BEGIN GIVEN DATA
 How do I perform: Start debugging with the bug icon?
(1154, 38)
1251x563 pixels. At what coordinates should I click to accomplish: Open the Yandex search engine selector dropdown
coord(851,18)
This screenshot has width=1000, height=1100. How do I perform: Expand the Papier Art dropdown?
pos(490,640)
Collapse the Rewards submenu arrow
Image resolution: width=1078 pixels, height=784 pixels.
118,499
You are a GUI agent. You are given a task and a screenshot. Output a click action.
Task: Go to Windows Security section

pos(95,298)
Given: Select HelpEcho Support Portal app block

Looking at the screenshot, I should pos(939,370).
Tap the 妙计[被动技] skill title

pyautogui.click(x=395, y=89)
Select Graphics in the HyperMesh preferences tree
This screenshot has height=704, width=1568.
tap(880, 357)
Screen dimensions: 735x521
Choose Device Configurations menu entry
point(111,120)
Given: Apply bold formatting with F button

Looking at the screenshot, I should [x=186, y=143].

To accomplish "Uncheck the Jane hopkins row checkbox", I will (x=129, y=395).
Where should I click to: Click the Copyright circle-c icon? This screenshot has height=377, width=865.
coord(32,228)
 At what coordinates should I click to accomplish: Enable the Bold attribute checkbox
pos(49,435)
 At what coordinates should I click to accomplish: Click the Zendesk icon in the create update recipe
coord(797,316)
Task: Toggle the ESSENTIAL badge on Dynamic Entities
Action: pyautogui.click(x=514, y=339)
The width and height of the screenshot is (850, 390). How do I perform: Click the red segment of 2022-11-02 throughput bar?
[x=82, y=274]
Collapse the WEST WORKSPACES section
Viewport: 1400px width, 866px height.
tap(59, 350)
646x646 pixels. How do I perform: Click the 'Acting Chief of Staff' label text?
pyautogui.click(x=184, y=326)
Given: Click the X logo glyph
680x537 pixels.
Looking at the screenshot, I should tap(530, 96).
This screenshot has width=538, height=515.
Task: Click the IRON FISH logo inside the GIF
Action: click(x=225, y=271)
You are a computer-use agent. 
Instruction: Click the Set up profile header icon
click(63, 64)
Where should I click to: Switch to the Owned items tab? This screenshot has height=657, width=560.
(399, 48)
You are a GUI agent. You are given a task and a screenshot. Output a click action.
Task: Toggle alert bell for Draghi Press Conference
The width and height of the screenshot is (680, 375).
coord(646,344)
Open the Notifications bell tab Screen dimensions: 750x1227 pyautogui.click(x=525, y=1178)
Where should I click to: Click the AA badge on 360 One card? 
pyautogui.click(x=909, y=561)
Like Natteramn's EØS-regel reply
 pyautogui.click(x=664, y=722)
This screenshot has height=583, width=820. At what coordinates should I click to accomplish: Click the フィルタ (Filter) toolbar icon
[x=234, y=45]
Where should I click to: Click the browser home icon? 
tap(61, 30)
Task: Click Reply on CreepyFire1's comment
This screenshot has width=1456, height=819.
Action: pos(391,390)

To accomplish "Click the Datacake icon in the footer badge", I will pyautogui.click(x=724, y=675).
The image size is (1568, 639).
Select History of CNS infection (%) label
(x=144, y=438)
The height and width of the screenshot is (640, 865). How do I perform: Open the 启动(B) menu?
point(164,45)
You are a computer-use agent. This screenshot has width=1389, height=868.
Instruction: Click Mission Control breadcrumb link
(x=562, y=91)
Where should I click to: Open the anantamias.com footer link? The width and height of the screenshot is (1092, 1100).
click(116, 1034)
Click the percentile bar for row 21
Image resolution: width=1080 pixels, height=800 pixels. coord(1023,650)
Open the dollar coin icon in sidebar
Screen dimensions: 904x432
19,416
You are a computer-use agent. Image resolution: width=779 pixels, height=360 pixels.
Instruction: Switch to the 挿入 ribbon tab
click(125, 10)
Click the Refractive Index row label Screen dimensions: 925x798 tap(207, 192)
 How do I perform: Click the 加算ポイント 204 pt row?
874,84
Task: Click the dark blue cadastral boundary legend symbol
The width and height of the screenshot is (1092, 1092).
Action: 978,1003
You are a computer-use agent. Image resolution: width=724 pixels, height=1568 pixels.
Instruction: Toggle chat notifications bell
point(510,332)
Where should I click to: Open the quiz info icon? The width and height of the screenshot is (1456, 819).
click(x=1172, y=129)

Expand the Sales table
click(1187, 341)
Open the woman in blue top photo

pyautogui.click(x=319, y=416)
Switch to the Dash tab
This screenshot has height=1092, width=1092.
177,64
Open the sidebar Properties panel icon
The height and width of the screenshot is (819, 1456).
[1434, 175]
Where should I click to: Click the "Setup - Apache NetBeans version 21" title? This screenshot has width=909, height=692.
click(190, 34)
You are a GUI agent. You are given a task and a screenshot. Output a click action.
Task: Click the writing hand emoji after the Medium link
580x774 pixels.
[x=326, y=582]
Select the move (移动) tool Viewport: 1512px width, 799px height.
END GIVEN DATA
DO THIS:
Update everything from the line containing "You are a computer-use agent. This" down to the end of the records, replacing "Instruction" with "Command" and leaving all else unchanged.

OUTPUT:
You are a computer-use agent. This screenshot has width=1389, height=868.
Command: Click Mission Control breadcrumb link
(x=562, y=91)
Where should I click to: Open the anantamias.com footer link? The width and height of the screenshot is (1092, 1100).
click(116, 1034)
Click the percentile bar for row 21
Image resolution: width=1080 pixels, height=800 pixels. coord(1023,650)
Open the dollar coin icon in sidebar
Screen dimensions: 904x432
19,416
You are a computer-use agent. Image resolution: width=779 pixels, height=360 pixels.
Command: Switch to the 挿入 ribbon tab
click(125, 10)
Click the Refractive Index row label Screen dimensions: 925x798 tap(207, 192)
 How do I perform: Click the 加算ポイント 204 pt row?
874,84
Task: Click the dark blue cadastral boundary legend symbol
The width and height of the screenshot is (1092, 1092).
Action: 978,1003
You are a computer-use agent. Image resolution: width=724 pixels, height=1568 pixels.
Command: Toggle chat notifications bell
point(510,332)
Where should I click to: Open the quiz info icon? The width and height of the screenshot is (1456, 819).
click(x=1172, y=129)

Expand the Sales table
click(1187, 341)
Open the woman in blue top photo

pyautogui.click(x=319, y=416)
Switch to the Dash tab
This screenshot has height=1092, width=1092.
177,64
Open the sidebar Properties panel icon
The height and width of the screenshot is (819, 1456).
[1434, 175]
Where should I click to: Click the "Setup - Apache NetBeans version 21" title? This screenshot has width=909, height=692.
click(190, 34)
You are a GUI agent. You are given a task and a screenshot. Output a click action.
Task: Click the writing hand emoji after the Medium link
580x774 pixels.
[x=326, y=582]
Select the move (移动) tool Viewport: 1512px width, 799px height.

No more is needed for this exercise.